VTESS can also combine information from different types of data. For example, single-dish data can be used to constrain the imaging of interferometer data, or many pointings covering one large object can be processed together. VTESS takes up to 4087 pairs of images and beams, together with some specification of the primary beam for each, either a circular Gaussian model or the VLA primary beam, and performs a joint maximum entropy deconvolution to get an image of one field. The images must all be in the same coordinate system, and a noise level must be known for each. The time taken is approximately the time VTESS would take for one input map and beam, multiplied by the number of map/beam pairs.

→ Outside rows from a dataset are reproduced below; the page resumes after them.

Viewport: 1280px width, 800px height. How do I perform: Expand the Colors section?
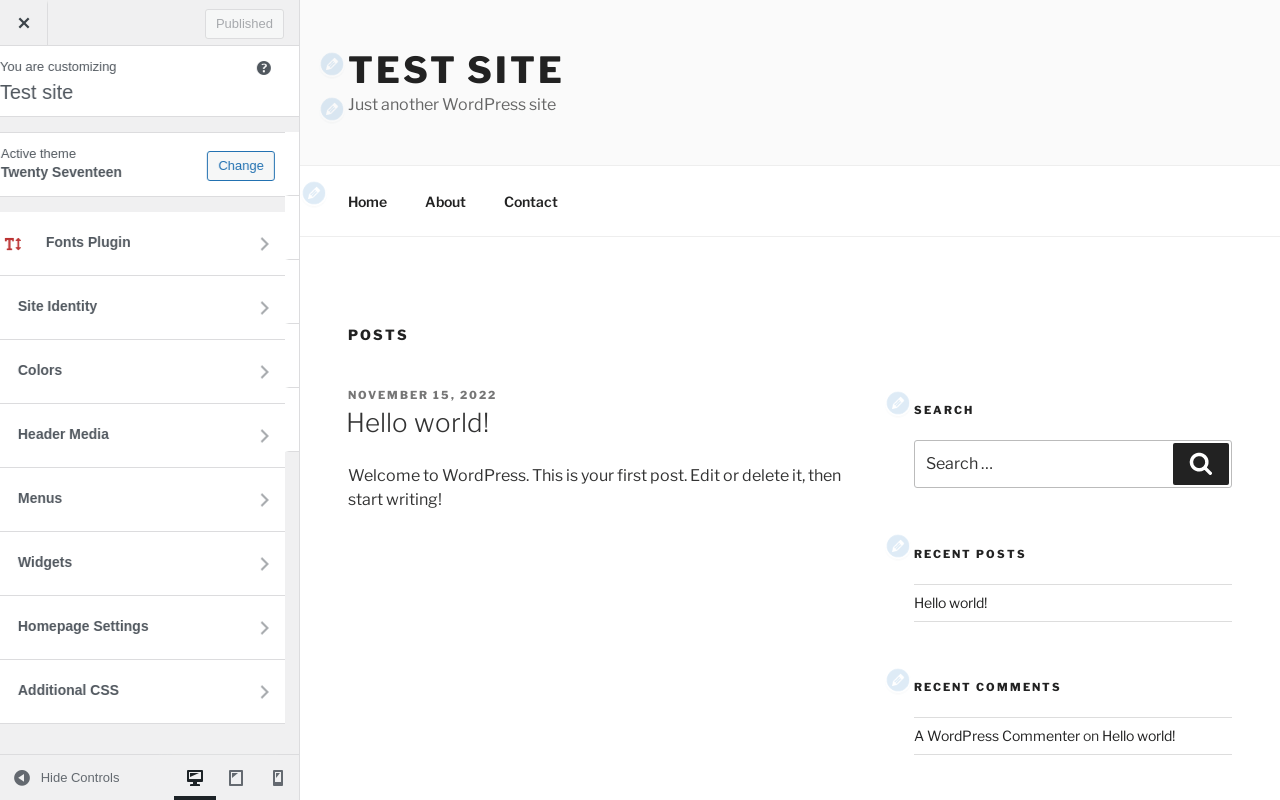(x=142, y=371)
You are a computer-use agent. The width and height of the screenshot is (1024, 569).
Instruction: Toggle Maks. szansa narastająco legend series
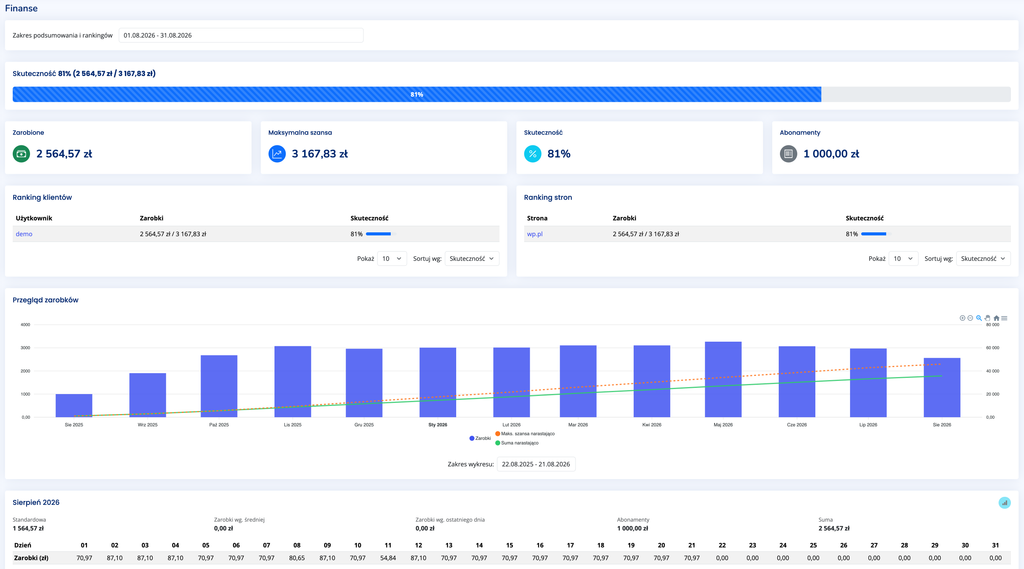(x=525, y=434)
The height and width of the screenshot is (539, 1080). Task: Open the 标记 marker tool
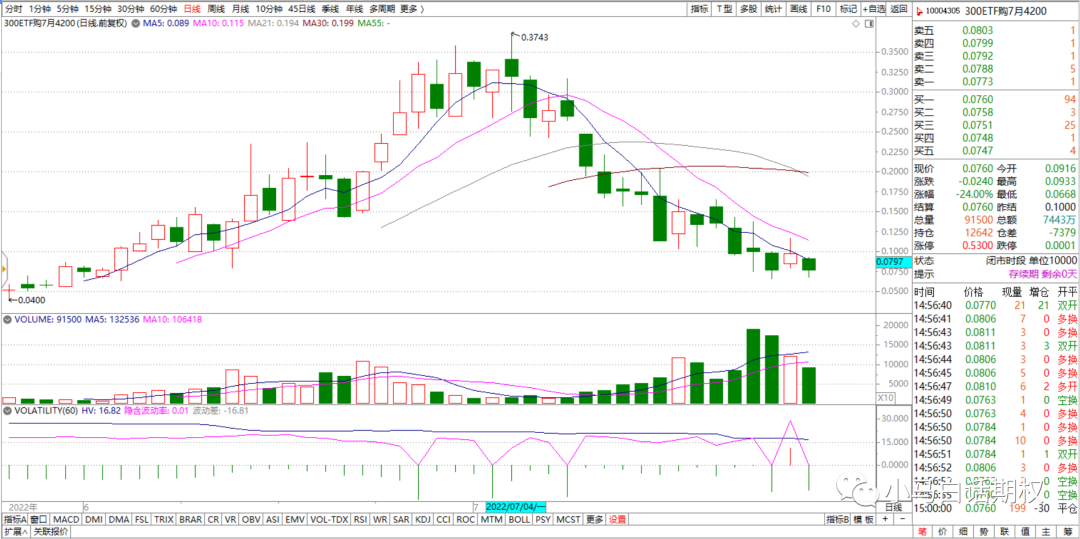point(848,9)
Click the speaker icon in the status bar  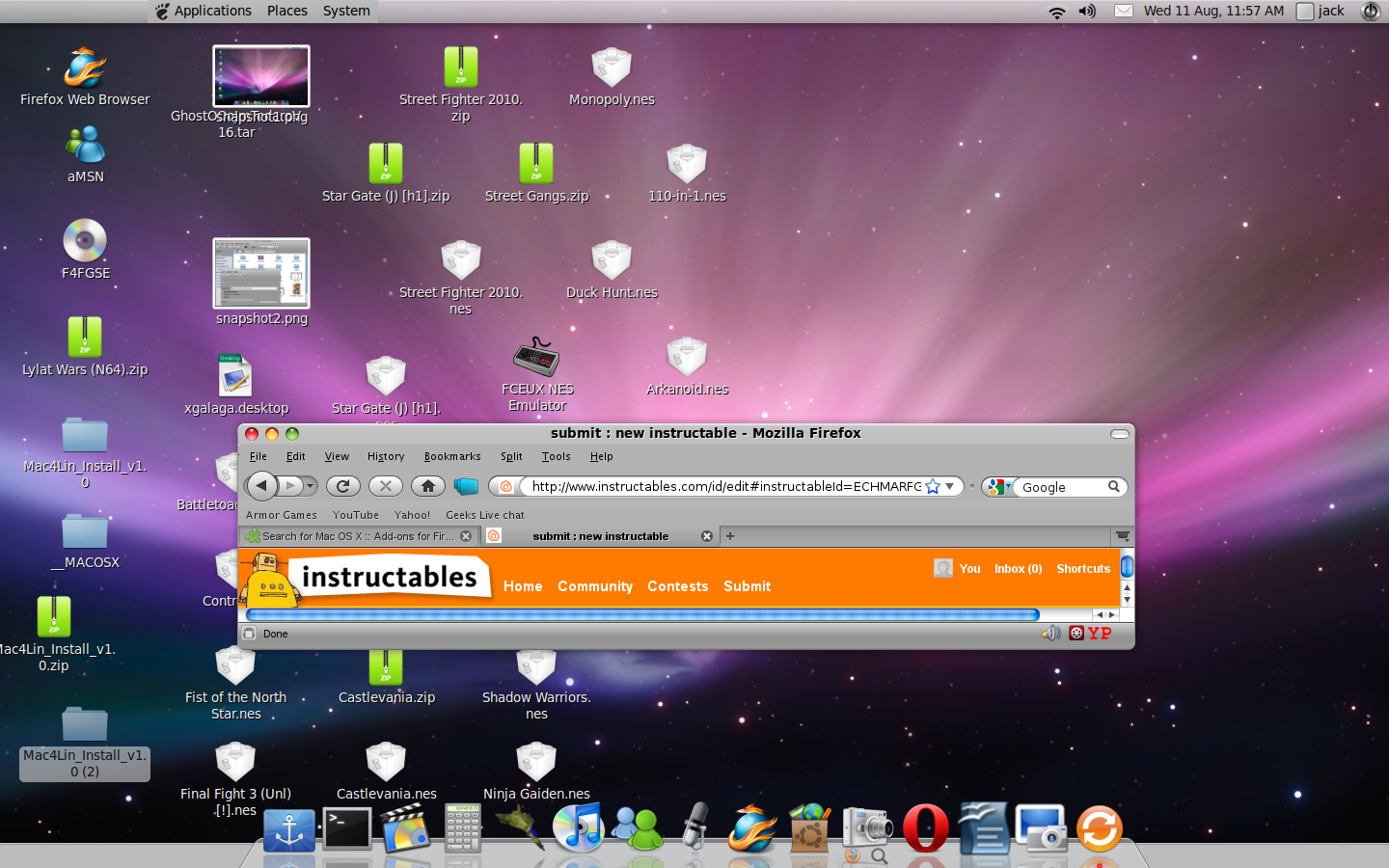1050,634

VTESS cannot be used on images which are not intrinsically positive, such as images of the Stokes Q, U, and V parameters. UTESS is a version of VTESS designed to deconvolve polarization images, for which a positivity constraint cannot be applied. For further information type EXPLAIN UTESS  C R

Two further alternatives to Clean have been implemented in AIPS as experimental tasks. These are algorithms due to Gerchberg and Saxton (APGS) and van Cittert (APVC). Type EXPLAIN APGS  C R, EXPLAIN APVC  C R for further information on these tasks.